▶ [Brano proposto]:

■ ■ ■ ■ ■

06.07.07
Secolo xix i segreti delle due polizie
Genova. C'è chi la chiede da sempre e non è mai stato ascoltato, ma ora la
proposta di una commissione parlamentare che indaghi sui fatti del G8 di
Genova nel 2001 torna d'improvviso all'attualità mano a mano che si
susseguono le confessioni e le rivelazioni. Ieri, in coincidenza con
l'ultima udienza prima della pausa estiva, sono stati depositati gli atti
del processo che riguardano in particolare le telefonate tra poliziotti di
vario grado nella notte del massacro alla scuola Diaz. Ne emerge un quadro
di enorme confusione organizzativa ma anche di disgustoso cinismo verso i
giovani feriti e perfino verso il morto rimasto il giorno prima
sull'asfalto di piazza Alimonda. E un filmato mostra che la furia degli
assalti (in questo caso da parte dei carabinieri) non risparmiava nemmeno
i mezzi di soccorso.
Anche i soccorritori assaltati dai carabinieri
Drammatica udienza in Tribunale: dopo i colloqui telefonici, spunta un
filmato choc le telefonate chiariscono i ruoli dei funzionari
07/07/2007
GENOVA. È stata una mattinata di fuoco, quella vissuta ieri a palazzo di
giustizia, dove in aule diverse si celebravano i tre processi sui fatti
accaduti durante il G8. Oltre ai testi choc delle telefonate avvenute tra
gli agenti sul campo e la centrale operativa della questura - depositate
dagli avvocati delle parti offese del procedimento per il blitz alla
scuola Diaz - e ai sospetti di falsificazione dei moduli per stranieri
fatti firmare ad alcuni dimostranti detenuti a Bolzaneto, nel corso
dell'udienza per i venticinque noglobal accusati di devastazione e
saccheggio sono spuntate immagini altrettanto choccanti. Molti fotogrammi
tratti in alcuni casi da filmati girati dalle telecamere di strada il 20
luglio del 2001, dove si vedono le cariche delle forze dell'ordine contro
il corteo autorizzato delle tute bianche in via Tolemaide capeggiato da
Luca Casarini, tra le 14,56 e le 15,28.

■ ■ ■ ■ ■

Indica in quale via, secondo il brano sul G8 di Genova, le forze dell'ordine caricarono il corteo autorizzato delle tute bianche. Per rispondere si usa soltanto il brano.

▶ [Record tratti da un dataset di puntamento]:
■ ■ ■ ■ ■

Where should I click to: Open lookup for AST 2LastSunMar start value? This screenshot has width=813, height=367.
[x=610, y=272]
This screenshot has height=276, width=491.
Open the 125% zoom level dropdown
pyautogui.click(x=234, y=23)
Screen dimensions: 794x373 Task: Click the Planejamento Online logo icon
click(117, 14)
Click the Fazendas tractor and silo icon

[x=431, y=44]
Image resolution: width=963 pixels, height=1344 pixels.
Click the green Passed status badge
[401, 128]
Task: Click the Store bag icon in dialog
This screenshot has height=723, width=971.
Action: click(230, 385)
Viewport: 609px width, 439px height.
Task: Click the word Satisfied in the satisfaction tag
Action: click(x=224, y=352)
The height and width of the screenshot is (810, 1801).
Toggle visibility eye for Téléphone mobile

■ ■ ■ ■ ■

▶ [Risultato]: In via Tolemaide.